== Задания ==
1. Какой формы галтовочный барабан, описанный в отрывке о галтовочном барабане?
2. Продолжите отрывок о галтовочном барабане, начав сразу после его последней фразы.

== Выбранный отрывок ==
□ □ □ □ □ □ □
Для устранения этого заусенца и существует галтовка. Галтовочный барабан представляет собой шестиугольный барабан, эксцентрично насаженный на ось, которую вращает электромотор. Был такой барабан и у нас в цеху. В него загружали детали, и при вращении барабана детали терлись друг о друга и о стенки, отчего заусенец отламывался. Заодно сбивалась и окалина с некоторых изделий, что тоже было хорошо.

Но в один барабан две разные детали не загрузишь. Вернее, загрузить-то можно, но надо тратить время на их сортировку. Когда я пришел в цех, так зачастую и делали.

Казалось бы, чего проще: поставить еще один барабан, и дело с концом. Но для него не было ни места, ни электромотора нужной мощности.

И Монастыренко, и Галиченко (тоже по образованию инженер), и сам главный механик завода Муравлев, бывший заключенный, которого Мамулов за хорошую работу освободил досрочно, давно ломали голову над этим барабаном.

А я, без всяких инженерных знаний, посмотрел и сказал:

— А почему этот огромный барабан не разделить на два отсека, устроив в нем перегородку, и крышку тоже разделить пополам?

Все посмотрели на меня как на идиота. Хромой, невысокого роста Муравлев заявил:

— У вас электромотор и так работает на пределе. Еле тянет. А ты хочешь увеличить массу деталей вдвое.

— Я не знаю, что такое масса, но ничего не придется увеличивать. Просто в каждый отсек надо закладывать поменьше деталей. А то одних деталей у нас всегда в избытке, а других совсем нет.
□ □ □ □ □ □ □
(Записи из набора данных для указания)
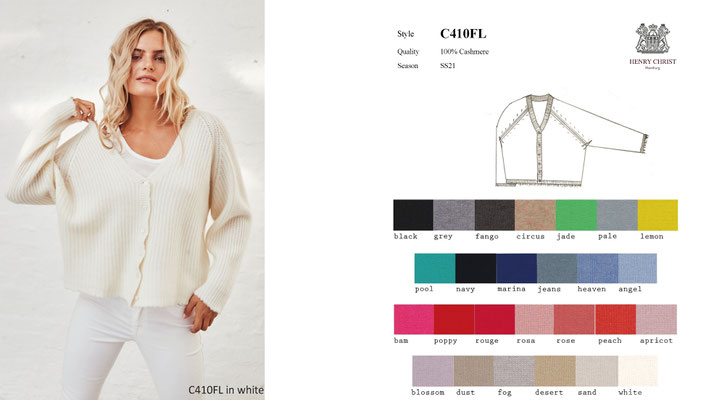This screenshot has width=706, height=400.
Task: Select the circus color swatch
Action: 535,215
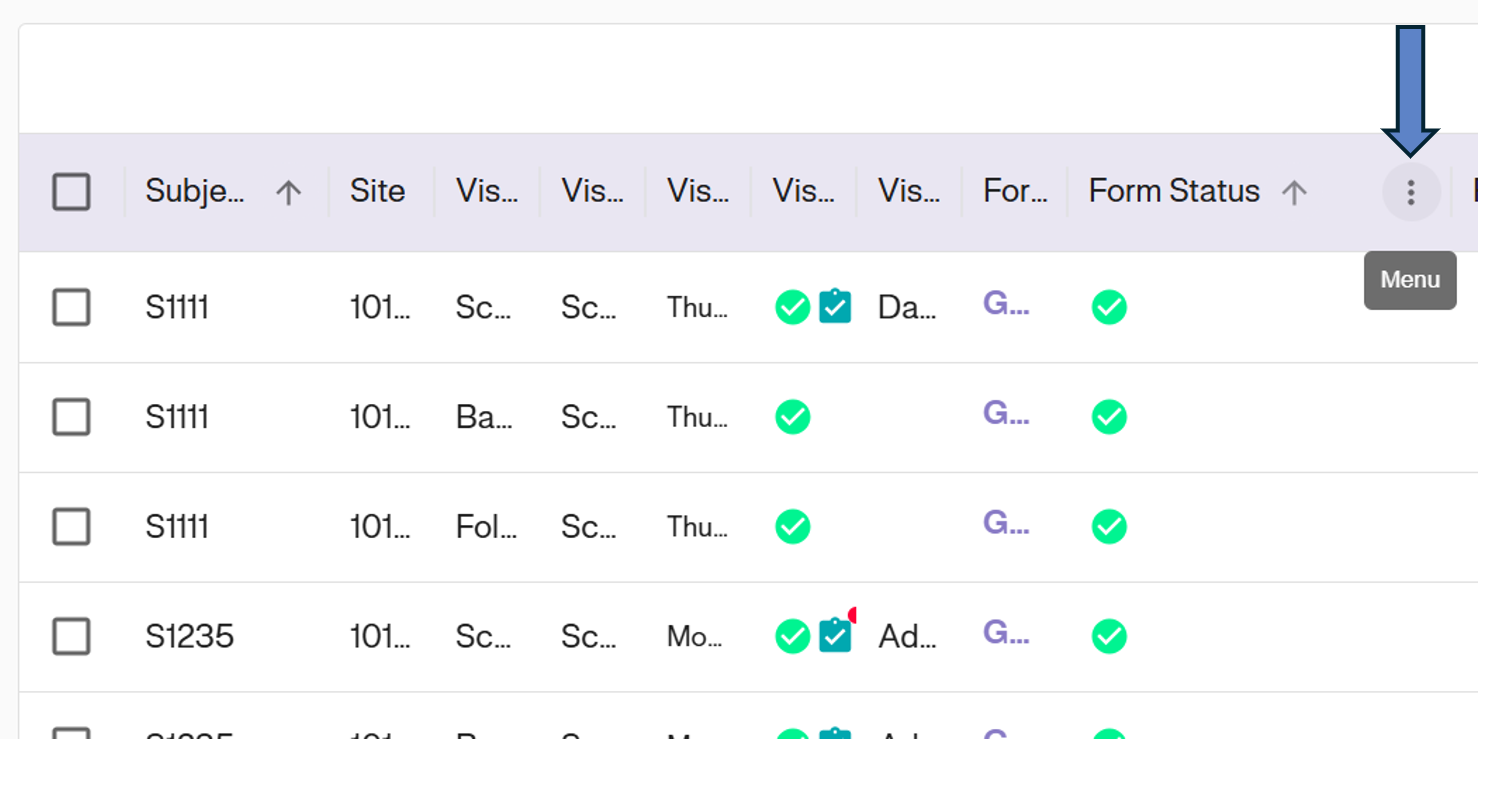
Task: Click the Site column header
Action: [378, 191]
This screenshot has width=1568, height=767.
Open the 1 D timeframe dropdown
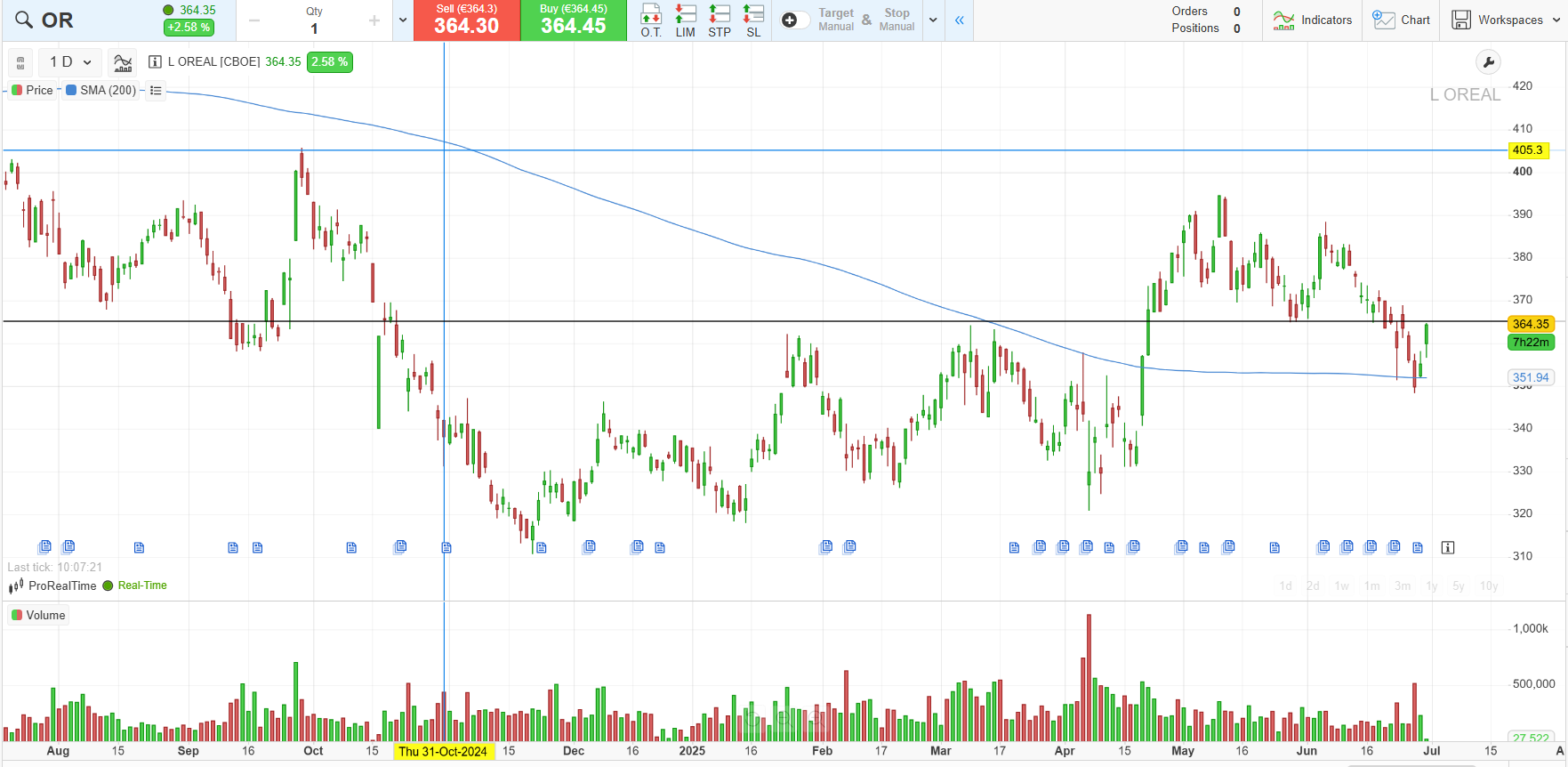pos(70,62)
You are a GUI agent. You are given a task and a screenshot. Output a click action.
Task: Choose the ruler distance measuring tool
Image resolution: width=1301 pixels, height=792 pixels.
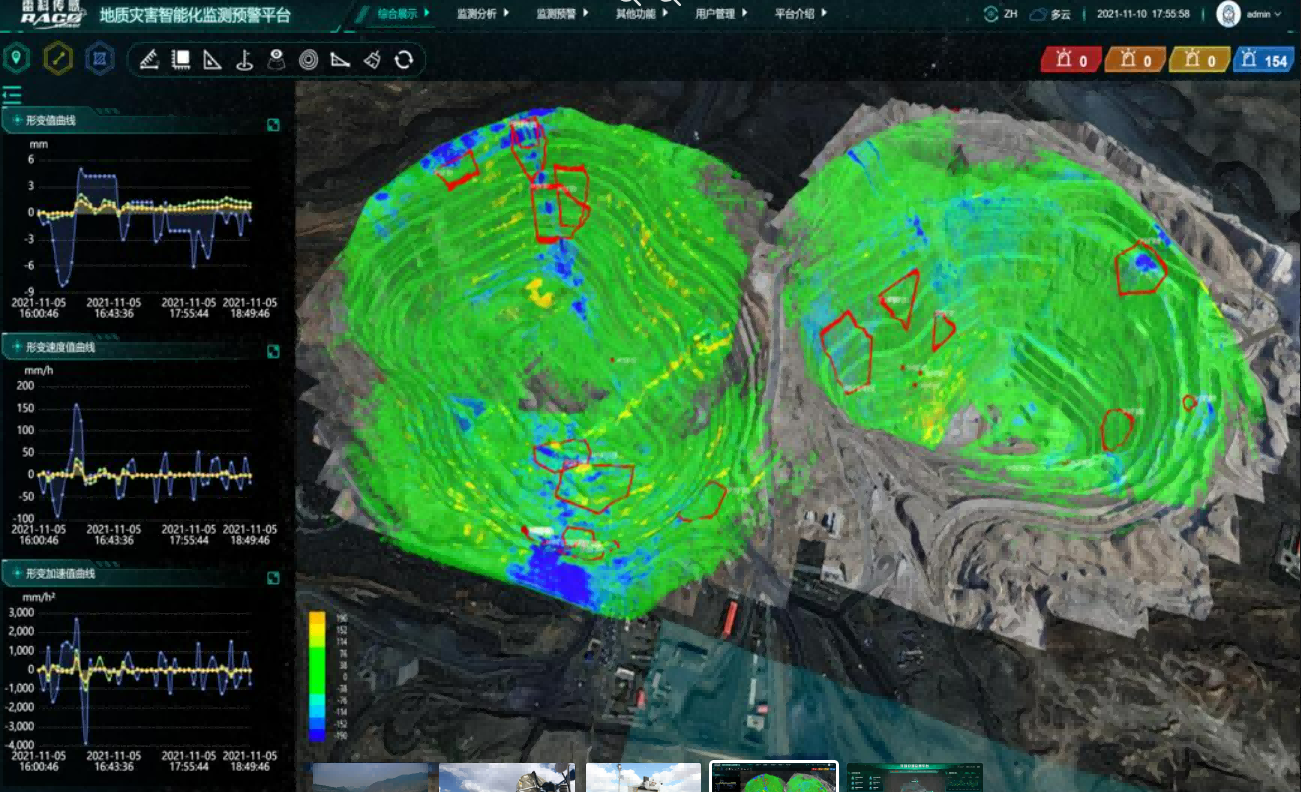[149, 60]
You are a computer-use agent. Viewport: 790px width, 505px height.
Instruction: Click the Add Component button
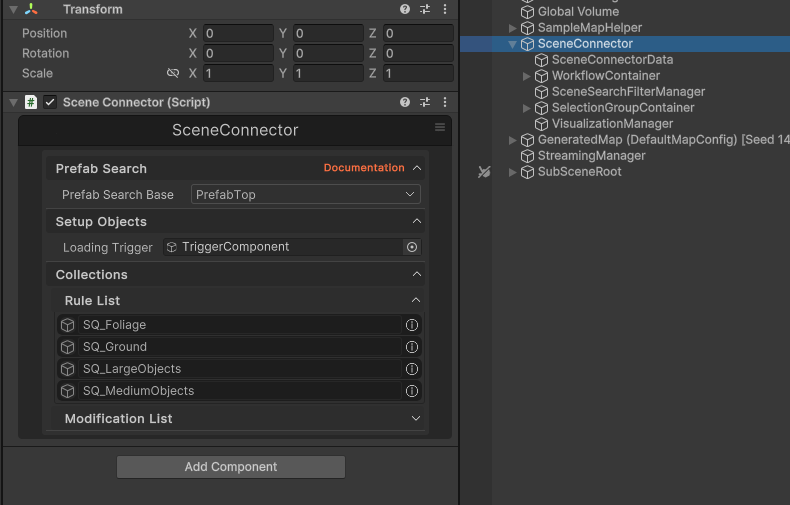(231, 467)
□ □ □ □ □ □ □
== Ответы ==
1. Шестиугольный.

2.
Лешка поддержал меня. И через день — ура! — очередь у кладовки с деталями исчезла.

Монастыренко от радости был готов расцеловать меня, но поступил более разумно. Он велел мне написать заявление в бюро по

 

- 161 -

рационализации и приложил к нему свой рапорт, в котором просил выдать мне премию за рацпредложение — 30 рублей.

А через день в цех явился Мамулов. Случайно или специально — не знаю. Когда Мамулов со своей свитой появлялся в каком-нибудь цеху, все старались не попадаться ему на глаза. Услышав шепоток по цеху: «Мамулов! Мамулов!», я тоже постарался убраться в свою каморку на антресолях. А Монастыренко на трясущихся ногах побежал ему навстречу. Я смотрел через окошко сверху.

Мамулов шел быстрым шагом в развевающейся шинели, сверкали только красные лампасы на его брюках да золотые погоны, а каракулевая серая папаха чуть ли не задевала притолоку. За ним еле успевала его свита, состоявшая из всяких замов и помов, а также начальников цехов, расположенных в нашем корпусе.

Напротив нашего цеха находился гальванический цех, возле которого время от времени появлялась небольшая лужа. Подойдя к этой луже, Мамулов демонстративно взмахнул ногой, как будто собираясь ударить по футбольному мячу, и наподдал по луже, забрызгав при этом не только свои роскошные сапоги, но и всех окружающих.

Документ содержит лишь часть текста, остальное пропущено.